En plus des gobelets, le Cojop s’engage à faciliter l’entrée des gourdes dans les espaces de compétition. «Ce que l’on essaie de faire, c’est d’impulser un changement de comportement et d’être un laboratoire de nouvelles pratiques dans le sport et pour les 2,5 millions de compétitions qui se déroulent chaque année en France», avance Georgina Grenon. Dans la cantine du village des athlètes, où seront servis 40 000 repas par jour, l’intégralité de la vaisselle sera réutilisable. «Une première pour le plus grand restaurant au monde», assure la directrice de l’excellence environnementale. Contribuer à l’effort de réduction de plastique à usage unique, c’est aussi ce que l’organisation réclame à la soixantaine d’entreprises qui fabriquent les produits sous licence. «Nous leur avons demandé que chaque emballage serve une fonction nécessaire», souligne Caroline Louis.

Miser sur l’éco-conception

Dont acte. «La politique des JOP nous a incités à accélérer notre transition en faveur du zéro plastique», admet Nicolas Dumont, le directeur du marketing et de la communication de la Monnaie de Paris, qui fabrique les médailles et les monnaies de collection. En misant sur l’éco-conception, l’institution s’est définitivement débarrassée d’un suremballage entourant ses cartelettes et a tiré un trait sur ses écrins injectés, les remplaçant par un système à base de papier, économisant plus de 8,2 tonnes de plastique. Le fournisseur de mobilier Lyreco, qui devrait livrer environ 300 000 produits, a suivi la même démarche. «Nous avons travaillé avec nos prestataires pour réduire au maximum l'empreinte laissée par tout ce qui est emballage primaire ou secondaire», raconte Sébastien Melot, chargé de mission auprès de Paris 2024. L’entreprise a supprimé le suremballage plastique de dizaines de milliers de multiprises et liseuses pour un gain proche de 840 kilos.

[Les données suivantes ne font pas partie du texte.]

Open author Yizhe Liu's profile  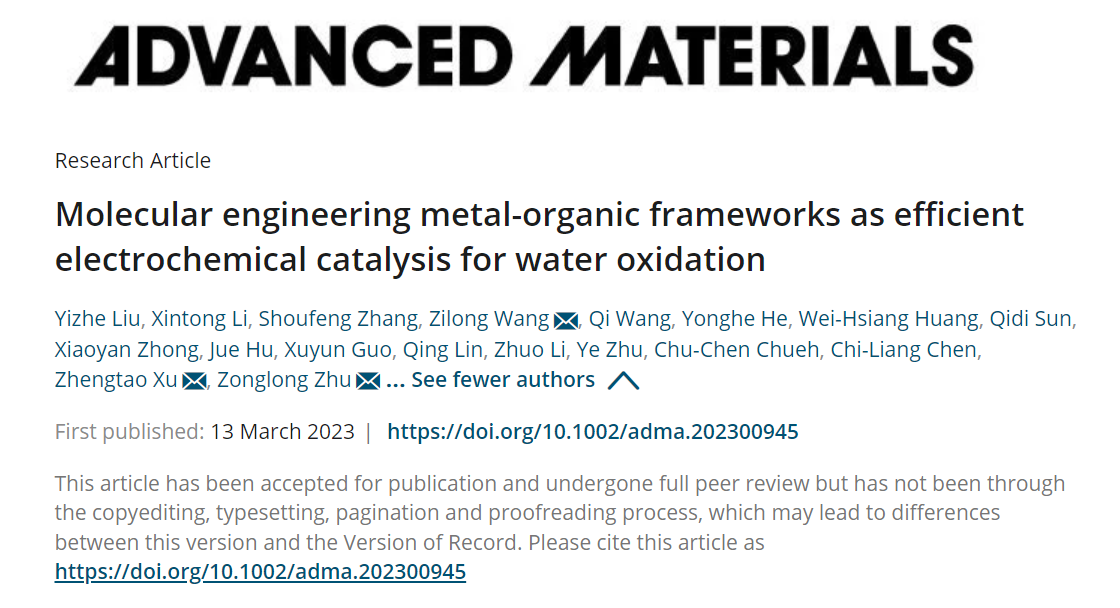point(97,319)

À quelques mois de l’éventuelle adoption d’un traité international contre la pollution plastique, dont la France se veut le moteur, les organisateurs de Paris 2024 restent humbles. «Cela ne sera pas parfait, mais on veut montrer qu’un autre modèle est possible», insiste Caroline Louis. La Ville de Paris compte capitaliser dessus. Elle vise le zéro plastique à usage unique dès 2024, notamment grâce au déploiement du vrac et du réemploi. Pierre Rabadan l’assure : «Après les jeux, tous les événements sportifs parisiens n’utiliseront plus de bouteilles en plastique. À la clé, la disparition de 800 000 emballages par an, soit une réduction de 12 tonnes de plastique par an.» Un petit pas, alors que la France s’est engagée à faire disparaître les plastiques jetables en 2040.